In precedence order from most specific to most general these are defined
by combinations of "transformerName"
and "sourceMediaType"
.
- transformer and source media type default both specified
- transformer default only the transformer name is specified
- source media type default only the source media type is specified
- system wide default neither are specified.
Both "priority"
and "maxSourceSizeBytes"
may be specified in an element,
but if only one is specified it is only that value that is being defaulted.

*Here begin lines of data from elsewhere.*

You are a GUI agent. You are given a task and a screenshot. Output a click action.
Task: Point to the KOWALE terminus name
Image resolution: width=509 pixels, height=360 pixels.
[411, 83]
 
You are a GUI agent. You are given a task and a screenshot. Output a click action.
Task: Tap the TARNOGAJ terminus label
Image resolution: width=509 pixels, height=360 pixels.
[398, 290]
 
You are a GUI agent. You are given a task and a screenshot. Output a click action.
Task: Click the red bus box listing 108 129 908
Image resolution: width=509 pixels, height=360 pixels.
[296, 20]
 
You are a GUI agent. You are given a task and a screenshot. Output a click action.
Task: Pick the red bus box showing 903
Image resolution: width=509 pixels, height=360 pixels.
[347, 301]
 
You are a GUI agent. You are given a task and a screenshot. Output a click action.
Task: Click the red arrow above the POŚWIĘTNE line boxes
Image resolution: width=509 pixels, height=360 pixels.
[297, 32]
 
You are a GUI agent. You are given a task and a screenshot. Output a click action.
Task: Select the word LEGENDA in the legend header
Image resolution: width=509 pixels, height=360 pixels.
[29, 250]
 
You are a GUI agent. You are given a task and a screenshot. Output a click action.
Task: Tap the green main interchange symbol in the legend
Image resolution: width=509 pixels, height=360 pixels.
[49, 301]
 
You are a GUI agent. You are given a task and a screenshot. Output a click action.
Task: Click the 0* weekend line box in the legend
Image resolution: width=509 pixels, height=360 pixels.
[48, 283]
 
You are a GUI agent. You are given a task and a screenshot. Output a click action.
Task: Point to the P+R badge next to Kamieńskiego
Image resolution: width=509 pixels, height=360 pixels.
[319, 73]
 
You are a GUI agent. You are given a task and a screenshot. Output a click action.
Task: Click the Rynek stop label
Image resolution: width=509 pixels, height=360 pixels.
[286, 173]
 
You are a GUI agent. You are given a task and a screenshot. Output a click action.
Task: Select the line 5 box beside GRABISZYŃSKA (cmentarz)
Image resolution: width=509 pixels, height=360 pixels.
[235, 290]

Being able to change the defaults is particularly useful once a T-Engine
has been developed as it allows a system administrator to handle
limitations that are only found later. The system wide defaults
are
generally not used but are included for completeness. The following
example says that the "Office"
transformer by default should only handle
zip files up to 18 Mb and by default the maximum size of a .doc
file to be
transformed is 4 Mb. The third example defaults the priority, possibly
allowing another transformer that has specified a priority of say 50
to
be used in preference.
Defaults values are only applied after all t-config has been read.
{
"supportedDefaults": [
{
"transformerName": "Office", // default for a source type within a transformer
"sourceMediaType": "application/zip",
"maxSourceSizeBytes": 18874368
},
{
"sourceMediaType": "application/msword", // defaults for a source type
"maxSourceSizeBytes": 4194304,
"priority": 45
},
{
"priority": 60 // system wide default
},
{
"maxSourceSizeBytes": -1 // system wide default
}
]
...
}